Of course, the same dynamic can play out at the full store level. With different demographic populations, two stores with identical traffic may have fairly different conversion rates based on group percentage.

 

Nor is conversion rate the only metric impacted. If you’re using shopper counts to allocate Associates – whether at the store level or below, group percentages will have much the same kind of impact. You may over or under allocating Associates based on shopper traffic.

 

How much difference might grouping make? It’s obviously going to depend on the store. But in a recent analysis, the overall percentage of shoppers entering in a group occasionally topped 50% and was often in the 40s. What’s more, there were VERY significant differences by day of week, daytime part and by store section.

 

Group percentages sometimes dopped into the teens. That’s important, because it means that the impact of grouping is going to be much stronger for some day-times and store sections than for others. In the example above, a conversion rate for a section might be off by 4-5x if it didn’t take account of group impact. That’s a HUGE difference and it means measuring groups at the door-level is sub-optimal if you’re doing more detailed section level measurement.

 

Of course, group measurement isn’t just important to get your conversion rates correct. If you can accurately measure groups, you can start to figure out if your Associate strategies are optimal for both individuals and groups. By relating interactions to groups and then tracking conversion rates, you can begin to craft and TEST alternative engagement strategies.

 

Pretty cool stuff. Of course, none of this explains HOW we measure groups.

 

How to Measure Groups

So how we measure groups of shoppers? In one sense, it seems like it should be obvious. We measure shoppers who are shopping together. Since we’re tracking full journeys through the store, that seems like it ought to be easy. As with most real-world measurement, though, it’s harder than it looks – particularly when you try to account for all the edge cases.

 

First, shopper groups rarely stay together for their entire visit in the store. It’s not unusual for people to enter together to split up, rejoin, and then split up again. That means that while they are a group in terms of store conversion rate, they may or may not be a group when measuring statistics for any particular section. If a couple walk into the store together and head to footwear, then they split up with one going to Women’s and the other to Men’s running shoes, are they a group? And in what context? Their a group for the store but not for the section. On the other hand, what if they both spend 5 minutes in Men’s running shoes and then one of them goes to Women’s running shoes. Now they’re a group for Men’s running shoes and the store but not for Women’s running shoes.

 

It’s complicated!

 

To classify shoppers as belonging to a group, we rely on a few basic measurements. The most important is time in close proximity. Under normal circumstances, people who aren’t shopping together don’t spend much more than a few seconds in close proximity. So any two people with significant time in close proximity are probably together. But there are exceptions. Have you ever been seated next to someone in a shoe section? Or shopped the same aisle section as someone else for a minute or two. Probably.

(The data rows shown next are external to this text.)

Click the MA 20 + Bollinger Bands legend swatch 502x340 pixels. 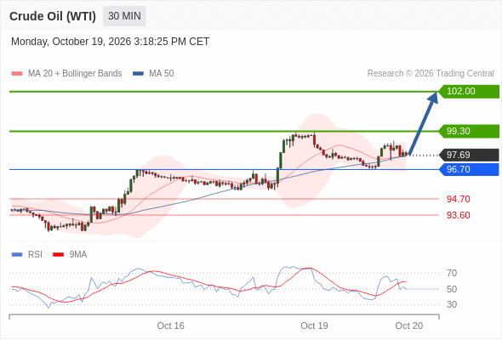click(17, 74)
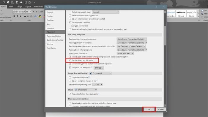Click the Bold formatting icon
Viewport: 208px width, 117px height.
pos(14,16)
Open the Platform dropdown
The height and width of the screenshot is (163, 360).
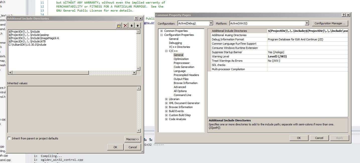(x=307, y=23)
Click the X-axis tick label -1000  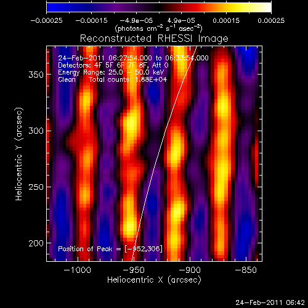[78, 270]
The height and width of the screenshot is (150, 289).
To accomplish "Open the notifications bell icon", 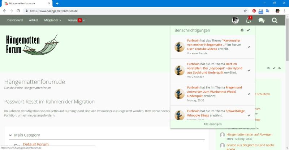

So in addition to measuring time in close proximity, we measure distance moved and sections in close proximity. People who are shopping together will nearly always have multiple sections in close proximity. If we’re trying to decide whether people in a single section shopped as group, we look at distance moved in close proximity. Finally, for both the store and section, we look at whether people entered and exited in close proximity. Entry and exit together are great indicators that the shopping was effectively done as a group.

 

By combining these metrics, we can be pretty confident that we’re getting an accurate read on the number of shopping groups at both the store and section levels. And getting shopper groupings right means being significantly more accurate in getting key metrics like shopper conversion rate and STARs correct as well.